— start of Extracted information —

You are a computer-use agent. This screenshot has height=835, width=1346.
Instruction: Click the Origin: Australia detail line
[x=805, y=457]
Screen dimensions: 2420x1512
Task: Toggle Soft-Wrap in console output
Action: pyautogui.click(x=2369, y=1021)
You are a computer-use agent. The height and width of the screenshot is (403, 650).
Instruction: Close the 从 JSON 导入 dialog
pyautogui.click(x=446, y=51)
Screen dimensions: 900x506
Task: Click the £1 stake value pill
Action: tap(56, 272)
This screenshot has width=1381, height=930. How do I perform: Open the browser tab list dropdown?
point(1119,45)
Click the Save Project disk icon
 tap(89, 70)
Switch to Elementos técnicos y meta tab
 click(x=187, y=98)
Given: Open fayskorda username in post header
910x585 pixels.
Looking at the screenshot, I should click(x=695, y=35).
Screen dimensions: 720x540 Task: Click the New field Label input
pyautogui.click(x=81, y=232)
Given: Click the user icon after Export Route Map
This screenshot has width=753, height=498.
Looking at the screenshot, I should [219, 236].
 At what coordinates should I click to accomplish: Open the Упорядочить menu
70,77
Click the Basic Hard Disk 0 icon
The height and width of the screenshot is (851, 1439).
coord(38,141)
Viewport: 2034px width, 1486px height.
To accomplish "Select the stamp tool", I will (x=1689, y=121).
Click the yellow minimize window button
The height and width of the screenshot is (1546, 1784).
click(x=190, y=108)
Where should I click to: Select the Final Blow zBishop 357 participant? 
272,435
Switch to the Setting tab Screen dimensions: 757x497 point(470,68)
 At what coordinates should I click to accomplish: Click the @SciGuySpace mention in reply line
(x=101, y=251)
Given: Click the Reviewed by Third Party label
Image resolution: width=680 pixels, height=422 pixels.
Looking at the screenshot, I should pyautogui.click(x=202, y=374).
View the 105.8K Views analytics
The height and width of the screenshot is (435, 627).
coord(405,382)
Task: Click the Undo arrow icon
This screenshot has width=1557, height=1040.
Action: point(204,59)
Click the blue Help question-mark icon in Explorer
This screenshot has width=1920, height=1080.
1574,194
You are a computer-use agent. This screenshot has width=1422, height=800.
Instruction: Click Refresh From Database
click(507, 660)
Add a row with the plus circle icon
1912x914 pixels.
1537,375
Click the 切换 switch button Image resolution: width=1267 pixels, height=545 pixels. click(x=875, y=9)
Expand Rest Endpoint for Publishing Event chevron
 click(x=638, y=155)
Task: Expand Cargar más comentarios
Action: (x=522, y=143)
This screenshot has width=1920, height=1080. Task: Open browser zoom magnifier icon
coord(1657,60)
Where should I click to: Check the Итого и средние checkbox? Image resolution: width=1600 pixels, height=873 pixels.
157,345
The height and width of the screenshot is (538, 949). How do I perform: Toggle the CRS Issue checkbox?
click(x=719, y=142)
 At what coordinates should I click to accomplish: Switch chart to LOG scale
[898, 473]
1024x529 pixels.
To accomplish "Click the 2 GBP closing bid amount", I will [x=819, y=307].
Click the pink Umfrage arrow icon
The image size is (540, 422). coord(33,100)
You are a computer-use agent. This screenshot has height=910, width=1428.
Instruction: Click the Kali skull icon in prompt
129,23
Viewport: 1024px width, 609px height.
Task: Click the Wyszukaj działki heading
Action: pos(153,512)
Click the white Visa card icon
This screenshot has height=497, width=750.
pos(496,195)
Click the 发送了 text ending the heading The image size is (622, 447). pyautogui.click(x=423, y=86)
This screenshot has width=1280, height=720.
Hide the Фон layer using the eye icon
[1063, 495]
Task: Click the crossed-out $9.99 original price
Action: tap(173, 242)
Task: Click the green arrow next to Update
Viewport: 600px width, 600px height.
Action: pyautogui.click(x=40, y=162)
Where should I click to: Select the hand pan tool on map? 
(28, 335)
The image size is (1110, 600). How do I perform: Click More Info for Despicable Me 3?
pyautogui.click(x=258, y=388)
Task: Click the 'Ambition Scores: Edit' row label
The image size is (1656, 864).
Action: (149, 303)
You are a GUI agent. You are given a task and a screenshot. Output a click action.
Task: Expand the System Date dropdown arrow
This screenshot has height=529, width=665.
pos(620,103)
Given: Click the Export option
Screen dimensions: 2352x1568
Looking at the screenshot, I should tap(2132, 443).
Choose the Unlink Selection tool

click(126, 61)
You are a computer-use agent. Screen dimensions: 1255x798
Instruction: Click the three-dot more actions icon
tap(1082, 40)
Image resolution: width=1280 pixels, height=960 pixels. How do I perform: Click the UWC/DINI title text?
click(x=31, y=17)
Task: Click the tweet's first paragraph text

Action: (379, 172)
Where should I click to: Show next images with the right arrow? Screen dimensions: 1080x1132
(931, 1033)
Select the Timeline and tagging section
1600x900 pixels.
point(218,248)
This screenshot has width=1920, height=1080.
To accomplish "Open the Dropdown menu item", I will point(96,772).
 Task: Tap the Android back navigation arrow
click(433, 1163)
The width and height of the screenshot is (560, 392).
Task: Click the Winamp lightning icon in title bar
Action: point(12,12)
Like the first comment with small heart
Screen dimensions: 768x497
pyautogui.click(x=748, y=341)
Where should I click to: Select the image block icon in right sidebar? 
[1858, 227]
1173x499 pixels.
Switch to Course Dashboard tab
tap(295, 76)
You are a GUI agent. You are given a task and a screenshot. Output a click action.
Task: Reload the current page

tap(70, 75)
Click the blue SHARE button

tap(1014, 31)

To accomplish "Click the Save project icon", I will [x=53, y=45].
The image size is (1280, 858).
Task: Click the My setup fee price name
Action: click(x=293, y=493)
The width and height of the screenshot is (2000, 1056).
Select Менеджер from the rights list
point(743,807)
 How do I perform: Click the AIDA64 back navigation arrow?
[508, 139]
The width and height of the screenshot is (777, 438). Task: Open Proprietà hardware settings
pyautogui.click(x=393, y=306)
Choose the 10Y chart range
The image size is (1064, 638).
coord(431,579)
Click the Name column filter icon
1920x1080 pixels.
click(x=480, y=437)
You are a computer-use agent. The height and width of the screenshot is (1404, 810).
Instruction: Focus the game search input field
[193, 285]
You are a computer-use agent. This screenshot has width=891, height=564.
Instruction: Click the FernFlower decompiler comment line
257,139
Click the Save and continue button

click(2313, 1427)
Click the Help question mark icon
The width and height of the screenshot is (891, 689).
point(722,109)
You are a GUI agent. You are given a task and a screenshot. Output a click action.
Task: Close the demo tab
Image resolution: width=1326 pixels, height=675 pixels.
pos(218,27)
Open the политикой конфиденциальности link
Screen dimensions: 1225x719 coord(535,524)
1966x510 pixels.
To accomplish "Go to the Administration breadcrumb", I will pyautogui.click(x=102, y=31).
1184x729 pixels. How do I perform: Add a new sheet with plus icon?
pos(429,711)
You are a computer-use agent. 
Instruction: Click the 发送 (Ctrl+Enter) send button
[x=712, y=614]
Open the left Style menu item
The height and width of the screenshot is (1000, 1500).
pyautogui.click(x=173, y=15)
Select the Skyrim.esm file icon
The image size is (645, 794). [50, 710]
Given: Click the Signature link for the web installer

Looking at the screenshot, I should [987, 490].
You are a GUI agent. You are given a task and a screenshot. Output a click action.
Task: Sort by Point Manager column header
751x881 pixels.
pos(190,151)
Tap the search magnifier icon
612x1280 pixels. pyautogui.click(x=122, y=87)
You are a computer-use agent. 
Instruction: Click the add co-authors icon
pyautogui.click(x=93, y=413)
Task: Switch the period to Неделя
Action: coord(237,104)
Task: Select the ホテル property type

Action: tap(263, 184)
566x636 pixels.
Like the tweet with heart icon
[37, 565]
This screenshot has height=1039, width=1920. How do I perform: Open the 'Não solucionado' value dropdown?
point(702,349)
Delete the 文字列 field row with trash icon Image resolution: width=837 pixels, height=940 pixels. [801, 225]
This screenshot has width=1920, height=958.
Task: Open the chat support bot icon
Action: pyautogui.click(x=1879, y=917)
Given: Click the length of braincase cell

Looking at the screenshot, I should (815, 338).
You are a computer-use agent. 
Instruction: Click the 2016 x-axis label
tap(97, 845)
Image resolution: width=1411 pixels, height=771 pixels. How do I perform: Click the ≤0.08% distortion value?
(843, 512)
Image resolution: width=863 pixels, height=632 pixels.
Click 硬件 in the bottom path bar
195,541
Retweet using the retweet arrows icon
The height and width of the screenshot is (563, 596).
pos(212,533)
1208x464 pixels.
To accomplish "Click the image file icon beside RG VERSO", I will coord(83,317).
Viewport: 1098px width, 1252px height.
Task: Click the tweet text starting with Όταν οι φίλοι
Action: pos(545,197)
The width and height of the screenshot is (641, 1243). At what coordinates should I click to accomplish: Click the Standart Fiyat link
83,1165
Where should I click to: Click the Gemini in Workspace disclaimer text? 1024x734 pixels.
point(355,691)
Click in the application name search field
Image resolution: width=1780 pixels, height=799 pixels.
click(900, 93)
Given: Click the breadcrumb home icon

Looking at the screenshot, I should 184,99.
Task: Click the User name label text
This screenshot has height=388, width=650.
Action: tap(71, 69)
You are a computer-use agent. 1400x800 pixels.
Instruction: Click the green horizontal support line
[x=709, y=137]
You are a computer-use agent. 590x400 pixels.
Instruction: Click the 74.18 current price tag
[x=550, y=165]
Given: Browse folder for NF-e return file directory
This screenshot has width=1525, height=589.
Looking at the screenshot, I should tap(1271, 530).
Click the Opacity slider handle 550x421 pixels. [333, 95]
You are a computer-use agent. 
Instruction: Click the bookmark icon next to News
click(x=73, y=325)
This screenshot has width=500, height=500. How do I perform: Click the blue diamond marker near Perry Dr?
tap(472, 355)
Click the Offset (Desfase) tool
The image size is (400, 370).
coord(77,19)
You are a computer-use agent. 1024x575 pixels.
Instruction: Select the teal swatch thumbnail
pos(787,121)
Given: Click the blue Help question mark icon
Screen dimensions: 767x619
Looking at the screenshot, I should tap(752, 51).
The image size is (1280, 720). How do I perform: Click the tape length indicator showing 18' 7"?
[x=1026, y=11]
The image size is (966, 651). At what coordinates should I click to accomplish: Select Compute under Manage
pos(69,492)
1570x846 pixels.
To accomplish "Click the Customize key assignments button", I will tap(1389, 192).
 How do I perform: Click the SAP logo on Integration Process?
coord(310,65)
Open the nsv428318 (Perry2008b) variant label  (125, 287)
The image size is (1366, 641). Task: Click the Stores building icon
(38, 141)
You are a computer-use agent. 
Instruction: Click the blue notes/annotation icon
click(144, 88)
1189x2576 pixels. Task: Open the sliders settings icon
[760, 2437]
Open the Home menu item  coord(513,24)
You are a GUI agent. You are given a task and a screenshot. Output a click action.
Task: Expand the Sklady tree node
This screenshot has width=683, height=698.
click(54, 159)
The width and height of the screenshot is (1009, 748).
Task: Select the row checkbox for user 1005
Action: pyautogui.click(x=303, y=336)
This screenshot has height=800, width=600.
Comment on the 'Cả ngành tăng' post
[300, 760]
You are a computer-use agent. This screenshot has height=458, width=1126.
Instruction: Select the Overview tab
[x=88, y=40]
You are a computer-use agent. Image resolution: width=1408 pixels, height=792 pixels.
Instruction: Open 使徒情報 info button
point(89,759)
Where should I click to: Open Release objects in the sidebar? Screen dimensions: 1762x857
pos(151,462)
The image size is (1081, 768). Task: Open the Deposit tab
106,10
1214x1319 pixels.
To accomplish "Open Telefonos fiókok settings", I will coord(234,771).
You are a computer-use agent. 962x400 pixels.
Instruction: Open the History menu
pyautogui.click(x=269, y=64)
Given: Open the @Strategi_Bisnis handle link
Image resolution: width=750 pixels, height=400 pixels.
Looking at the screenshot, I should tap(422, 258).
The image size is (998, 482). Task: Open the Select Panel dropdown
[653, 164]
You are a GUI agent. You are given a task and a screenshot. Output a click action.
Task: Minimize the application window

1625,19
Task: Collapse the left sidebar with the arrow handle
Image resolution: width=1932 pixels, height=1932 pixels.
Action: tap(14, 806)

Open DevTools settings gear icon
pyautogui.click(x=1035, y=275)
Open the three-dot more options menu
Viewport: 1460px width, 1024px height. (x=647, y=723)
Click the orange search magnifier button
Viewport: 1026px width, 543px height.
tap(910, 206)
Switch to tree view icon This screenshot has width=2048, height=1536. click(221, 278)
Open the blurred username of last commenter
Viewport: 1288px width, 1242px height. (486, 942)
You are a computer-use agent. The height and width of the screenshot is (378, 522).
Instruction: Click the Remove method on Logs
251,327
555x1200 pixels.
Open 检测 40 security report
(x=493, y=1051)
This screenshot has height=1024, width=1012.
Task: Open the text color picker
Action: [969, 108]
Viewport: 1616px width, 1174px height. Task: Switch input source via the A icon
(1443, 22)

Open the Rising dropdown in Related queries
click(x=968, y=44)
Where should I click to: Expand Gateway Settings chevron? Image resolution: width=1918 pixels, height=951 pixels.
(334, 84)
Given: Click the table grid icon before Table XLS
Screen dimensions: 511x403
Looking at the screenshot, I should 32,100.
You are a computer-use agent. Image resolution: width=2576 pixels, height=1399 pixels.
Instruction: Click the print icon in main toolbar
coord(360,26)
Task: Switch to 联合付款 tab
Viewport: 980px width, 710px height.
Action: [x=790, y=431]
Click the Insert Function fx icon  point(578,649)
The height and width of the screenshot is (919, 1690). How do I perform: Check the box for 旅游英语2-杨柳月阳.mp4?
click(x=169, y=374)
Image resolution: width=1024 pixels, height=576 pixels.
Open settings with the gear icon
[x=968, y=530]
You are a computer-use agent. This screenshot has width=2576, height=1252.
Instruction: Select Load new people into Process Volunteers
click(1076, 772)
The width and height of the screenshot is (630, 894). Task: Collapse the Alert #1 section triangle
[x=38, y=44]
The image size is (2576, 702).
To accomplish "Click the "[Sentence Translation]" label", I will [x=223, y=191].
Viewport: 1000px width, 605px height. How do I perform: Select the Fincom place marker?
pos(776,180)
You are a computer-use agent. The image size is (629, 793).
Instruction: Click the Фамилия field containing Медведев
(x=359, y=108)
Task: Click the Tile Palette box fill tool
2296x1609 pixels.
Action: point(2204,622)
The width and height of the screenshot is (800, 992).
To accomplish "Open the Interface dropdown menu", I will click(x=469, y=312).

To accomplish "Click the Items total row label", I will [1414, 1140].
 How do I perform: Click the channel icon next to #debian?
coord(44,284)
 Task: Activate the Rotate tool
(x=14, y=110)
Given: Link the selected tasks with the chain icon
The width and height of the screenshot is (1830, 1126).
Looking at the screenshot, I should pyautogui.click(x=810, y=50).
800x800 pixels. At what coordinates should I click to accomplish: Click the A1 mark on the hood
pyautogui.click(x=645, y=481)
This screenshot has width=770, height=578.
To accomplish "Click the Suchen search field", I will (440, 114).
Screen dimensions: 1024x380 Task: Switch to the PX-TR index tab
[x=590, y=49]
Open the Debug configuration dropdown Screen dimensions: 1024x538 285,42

— end of Extracted information —

Please rewrite the records between the line holding "Switch to Elementos técnicos y meta tab" and the line holding "click(x=190, y=108)", inclusive, as a JSON list of strings with one string per line and no blank lines.

• [Answer in full]
[
  "Switch to Elementos técnicos y meta tab",
  " click(x=187, y=98)",
  "Given: Open fayskorda username in post header",
  "910x585 pixels.",
  "Looking at the screenshot, I should click(x=695, y=35).",
  "Screen dimensions: 720x540 Task: Click the New field Label input",
  "pyautogui.click(x=81, y=232)",
  "Given: Click the user icon after Export Route Map",
  "This screenshot has width=753, height=498.",
  "Looking at the screenshot, I should [219, 236].",
  " At what coordinates should I click to accomplish: Open the Упорядочить menu",
  "70,77",
  "Click the Basic Hard Disk 0 icon",
  "The height and width of the screenshot is (851, 1439).",
  "coord(38,141)",
  "Viewport: 2034px width, 1486px height.",
  "To accomplish \"Select the stamp tool\", I will (x=1689, y=121).",
  "Click the yellow minimize window button",
  "The height and width of the screenshot is (1546, 1784).",
  "click(x=190, y=108)"
]